*Trecho selecionado*:
--------------------------------

Gabriela Brasil, uma produtora estagiária da Ligocki-Z, em 18 de janeiro de 2011. Foto: Alberto Nasiasene
Não tem importância nenhuma a existência de um mercado publicitário sui generis em Brasília como centro político administrativo do país (e de alta qualidade, melhor até do que muito mercado privado por aí). Moro num estado muito populoso (e numa região muito populosa deste estado), com população maior do que muitos países, com um mercado antigo, complexo e forte, mas nem por isto o portfólio de uma produtora como a Ligocki-Z deixa de me impressionar.

--------------------------------

*Tarefas propostas*:
[1] Altere na listagem as linhas a partir daquela que contém "11 (268, 1027)" até aquela que contém "Staff Links (698, 35)", inclusive, substituindo "Langarm" por "Kurzarm". Apresente somente essas linhas, sem nenhuma outra modificação.
[2] Prossiga com o texto sobre o mercado publicitário e a produtora Ligocki-Z a partir do ponto em que ele termina.

--------------------------------

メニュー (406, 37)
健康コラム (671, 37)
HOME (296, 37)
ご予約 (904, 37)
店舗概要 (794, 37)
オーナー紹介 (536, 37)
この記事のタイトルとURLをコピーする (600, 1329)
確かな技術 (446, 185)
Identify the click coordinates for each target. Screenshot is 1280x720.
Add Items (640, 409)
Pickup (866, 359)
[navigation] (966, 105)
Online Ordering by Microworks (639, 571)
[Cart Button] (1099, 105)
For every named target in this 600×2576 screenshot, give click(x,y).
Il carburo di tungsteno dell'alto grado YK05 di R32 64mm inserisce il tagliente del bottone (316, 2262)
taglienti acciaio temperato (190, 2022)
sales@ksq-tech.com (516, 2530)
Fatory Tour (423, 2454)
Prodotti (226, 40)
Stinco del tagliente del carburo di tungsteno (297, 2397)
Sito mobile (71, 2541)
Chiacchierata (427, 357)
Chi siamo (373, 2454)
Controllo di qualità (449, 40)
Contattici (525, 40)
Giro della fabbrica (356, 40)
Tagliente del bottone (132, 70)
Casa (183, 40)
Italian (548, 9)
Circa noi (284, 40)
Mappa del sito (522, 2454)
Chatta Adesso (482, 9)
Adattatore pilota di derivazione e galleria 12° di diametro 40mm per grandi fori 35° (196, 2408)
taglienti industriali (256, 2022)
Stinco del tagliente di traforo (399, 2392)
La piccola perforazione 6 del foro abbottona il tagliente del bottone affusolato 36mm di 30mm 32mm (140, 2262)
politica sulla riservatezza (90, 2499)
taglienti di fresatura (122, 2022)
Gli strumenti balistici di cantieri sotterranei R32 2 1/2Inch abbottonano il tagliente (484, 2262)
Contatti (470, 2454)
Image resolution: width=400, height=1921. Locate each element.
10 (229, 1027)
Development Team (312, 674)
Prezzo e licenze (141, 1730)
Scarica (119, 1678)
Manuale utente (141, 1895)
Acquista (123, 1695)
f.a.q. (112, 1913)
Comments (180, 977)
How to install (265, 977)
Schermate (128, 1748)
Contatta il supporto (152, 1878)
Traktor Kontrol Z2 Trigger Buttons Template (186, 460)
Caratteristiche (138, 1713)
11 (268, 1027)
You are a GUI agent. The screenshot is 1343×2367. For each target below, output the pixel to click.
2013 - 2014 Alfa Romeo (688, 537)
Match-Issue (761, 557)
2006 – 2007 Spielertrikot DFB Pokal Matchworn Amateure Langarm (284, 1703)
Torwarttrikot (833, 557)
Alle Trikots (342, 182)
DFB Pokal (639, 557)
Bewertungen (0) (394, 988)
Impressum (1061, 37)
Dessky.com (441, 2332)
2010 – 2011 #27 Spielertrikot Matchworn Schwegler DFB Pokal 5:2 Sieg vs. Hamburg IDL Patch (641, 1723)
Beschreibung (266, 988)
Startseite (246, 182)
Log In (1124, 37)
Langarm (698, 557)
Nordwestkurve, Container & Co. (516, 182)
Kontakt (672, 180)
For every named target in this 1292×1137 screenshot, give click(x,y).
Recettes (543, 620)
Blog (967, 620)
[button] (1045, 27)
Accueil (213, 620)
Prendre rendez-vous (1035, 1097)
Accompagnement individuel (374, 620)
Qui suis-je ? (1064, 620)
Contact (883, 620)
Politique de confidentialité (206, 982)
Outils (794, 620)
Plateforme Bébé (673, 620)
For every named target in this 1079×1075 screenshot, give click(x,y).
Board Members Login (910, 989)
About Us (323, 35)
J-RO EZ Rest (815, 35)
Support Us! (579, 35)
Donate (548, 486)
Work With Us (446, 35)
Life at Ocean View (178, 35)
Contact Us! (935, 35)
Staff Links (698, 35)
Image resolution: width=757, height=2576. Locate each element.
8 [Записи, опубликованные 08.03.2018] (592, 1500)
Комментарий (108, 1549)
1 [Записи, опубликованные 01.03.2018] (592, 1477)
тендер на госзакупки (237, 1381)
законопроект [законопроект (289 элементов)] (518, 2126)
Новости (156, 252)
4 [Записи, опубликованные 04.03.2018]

--------------------------------

*Respostas obtidas*:
[1]
11 (268, 1027)
You are a GUI agent. The screenshot is 1343×2367. For each target below, output the pixel to click.
2013 - 2014 Alfa Romeo (688, 537)
Match-Issue (761, 557)
2006 – 2007 Spielertrikot DFB Pokal Matchworn Amateure Kurzarm (284, 1703)
Torwarttrikot (833, 557)
Alle Trikots (342, 182)
DFB Pokal (639, 557)
Bewertungen (0) (394, 988)
Impressum (1061, 37)
Dessky.com (441, 2332)
2010 – 2011 #27 Spielertrikot Matchworn Schwegler DFB Pokal 5:2 Sieg vs. Hamburg IDL Patch (641, 1723)
Beschreibung (266, 988)
Startseite (246, 182)
Log In (1124, 37)
Kurzarm (698, 557)
Nordwestkurve, Container & Co. (516, 182)
Kontakt (672, 180)
For every named target in this 1292×1137 screenshot, give click(x,y).
Recettes (543, 620)
Blog (967, 620)
[button] (1045, 27)
Accueil (213, 620)
Prendre rendez-vous (1035, 1097)
Accompagnement individuel (374, 620)
Qui suis-je ? (1064, 620)
Contact (883, 620)
Politique de confidentialité (206, 982)
Outils (794, 620)
Plateforme Bébé (673, 620)
For every named target in this 1079×1075 screenshot, give click(x,y).
Board Members Login (910, 989)
About Us (323, 35)
J-RO EZ Rest (815, 35)
Support Us! (579, 35)
Donate (548, 486)
Work With Us (446, 35)
Life at Ocean View (178, 35)
Contact Us! (935, 35)
Staff Links (698, 35)

[2]
A equipe de produção e edição do filme Rock Brasília: ninguém segura a utopia, em 18 de janeiro de 2011. Foto: Alberto Nasiasene
Vladimir aponta a foto do brincante que ele é, no quadro de avisos da produtora Ligocki-Z, em 18 de janeiro de 2011. Foto: Alberto Nasiasene
Por isto mesmo é que tento me dedicar, em casa, onde moro, em Jaguariúna (uma cidadezinha agradável, de classe média e bonita, vizinha a Campinas, com 40 mil habitantes, integrante da região metropolitana da grande urbe campineira) à divulgação da obra e história do cinema que Vladimir fez e faz em Brasília (quando cheguei em Campinas, em 1985, quase ninguém sabia por aqui quem era Vladimir Carvalho; hoje, os jovens já sabem, principalmente os ligados ao mundo do audiovisual, especialmente depois da Semana Vladimir Carvalho no MIS-Campinas, em 2009, que foi a primeira semana do cinema documentário que o MIS realizou, com a presença do próprio cineasta; a segunda semana, em 2010, foi a do Renato Tapajós, que mora aqui mesmo em Campinas).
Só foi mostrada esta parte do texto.